The commentary sentence for each term is accumulated in the document management / viewing system in advance, and the commentary sentence to be displayed to the user from the accumulated commentary sentence based on the terminology selected by the user. The commentary text display method according to claim 6, wherein a text is selected.

A comment statement generation step for generating the commentary sentence for each term is provided.
The comment statement generation step is
A term extraction step for extracting terms from documents stored in the document management / viewing system, and
A related document acquisition step of searching and acquiring at least related documents related to the term extracted in the term extraction step from the documents stored in the document management / viewing system, and a related document acquisition step.
A summary sentence generation step of generating a summary sentence of the related document using artificial intelligence, using the summary sentence as the commentary sentence, associating it with a corresponding term, and accumulating it in the document management / viewing system.
The commentary text display method according to claim 7.
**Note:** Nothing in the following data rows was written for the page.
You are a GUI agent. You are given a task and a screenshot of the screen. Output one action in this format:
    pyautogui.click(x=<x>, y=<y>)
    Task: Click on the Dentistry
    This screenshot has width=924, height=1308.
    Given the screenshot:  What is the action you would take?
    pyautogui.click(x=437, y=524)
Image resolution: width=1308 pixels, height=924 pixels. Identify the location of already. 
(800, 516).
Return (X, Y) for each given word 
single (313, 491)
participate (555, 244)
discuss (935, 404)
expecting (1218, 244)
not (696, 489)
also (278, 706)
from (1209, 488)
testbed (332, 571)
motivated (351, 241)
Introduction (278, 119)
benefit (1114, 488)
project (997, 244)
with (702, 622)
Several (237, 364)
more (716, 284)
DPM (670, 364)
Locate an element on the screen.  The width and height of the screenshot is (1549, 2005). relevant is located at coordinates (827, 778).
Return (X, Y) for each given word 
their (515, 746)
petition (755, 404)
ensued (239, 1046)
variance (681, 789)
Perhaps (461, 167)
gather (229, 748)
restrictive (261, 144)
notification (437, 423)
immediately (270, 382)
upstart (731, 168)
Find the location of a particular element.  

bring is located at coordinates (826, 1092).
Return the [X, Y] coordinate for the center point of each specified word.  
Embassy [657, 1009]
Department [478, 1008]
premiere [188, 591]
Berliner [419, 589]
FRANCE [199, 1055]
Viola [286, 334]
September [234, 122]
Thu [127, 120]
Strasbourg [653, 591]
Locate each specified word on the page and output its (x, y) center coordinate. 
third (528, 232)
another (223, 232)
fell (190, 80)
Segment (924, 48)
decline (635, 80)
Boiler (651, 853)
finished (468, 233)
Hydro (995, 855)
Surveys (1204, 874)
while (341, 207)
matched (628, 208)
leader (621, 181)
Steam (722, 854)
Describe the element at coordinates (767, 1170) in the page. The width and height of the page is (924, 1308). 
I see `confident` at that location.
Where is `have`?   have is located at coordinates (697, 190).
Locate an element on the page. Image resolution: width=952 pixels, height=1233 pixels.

In the related document acquisition step, the related document is also searched and acquired from an external server connected via the network.
The annotation text display according to claim 8, wherein in the summary text generation step, the summary text is generated by giving priority to the related document acquired from the document management / viewing system over the related document acquired from the external server. Method.

In the related document acquisition step, the degree of similarity between the acquired related document and the term is calculated.
The commentary text display method according to claim 8, wherein in the summary text generation step, the summary text is generated from a plurality of related documents whose similarity exceeds a threshold value.